Manifiesta que se siente una falta agilidad administrativa para afrontar problemas, como el malestar ciudadano por la basura acumulada en toda la urbe, porque el servicio de recolección no pudo operar al 100 % por el toque de queda. Criticó que no se previno que este servicio vital no estaba contemplado de forma automática entre las excepciones del decreto ejecutivo.
A esto se suma una defensa institucional calificada como «muy débil», reflejada en comunicados imprecisos sobre entidades clave como Segura EP, ante la intervención realizada por el Ministerio del Interior.
En las últimas semanas, el cabildo ha oficializado recambios en direcciones estratégicas, destacando la salida de figuras de alto perfil como Fernando Cornejo, quien concentraba cuatro cargos, además de los directores de comunicación, de la mujer y el secretario del consejo.
A criterio de García, estos movimientos sugieren que Coronel está marcando distancia del equipo original de Álvarez para establecer su propio círculo de confianza.
García explicó que la licencia sin sueldo de Álvarez culmina el 26 de marzo. A partir de ese momento, los escenarios son limitados: el Concejo podría aprobar hasta 15 días adicionales sin sueldo, alcanzando el tope legal de 60 días anuales.

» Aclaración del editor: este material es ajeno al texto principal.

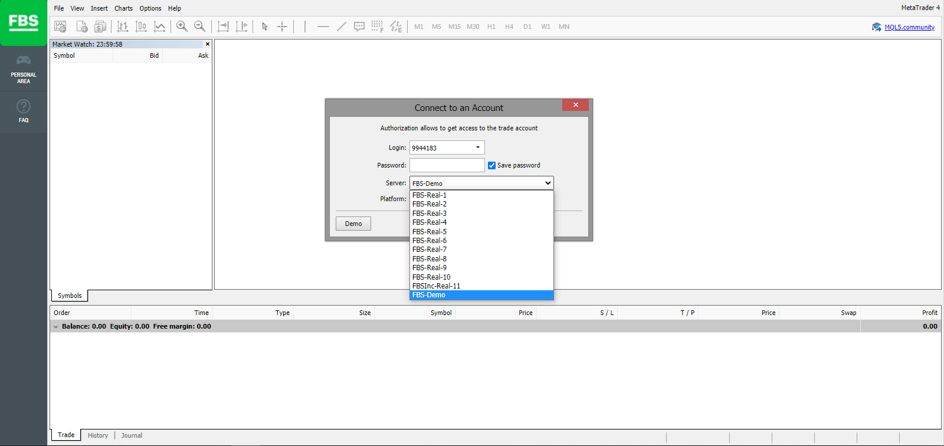The image size is (944, 446).
Task: Open the Charts menu
Action: 123,8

Además, Álvarez podría hacer uso de sus días de vacaciones acumuladas, sujeto a la confirmación de recursos humanos. Si agota estos recursos y acumula tres días de abandono del cargo sin justificación, se abre la puerta a un proceso de remoción. Más allá de los plazos legales, la concejal García concluyó que ya debe dar un paso al costado para que el Municipio de Guayaquil realmente esté enfocado en resolver sus problemas.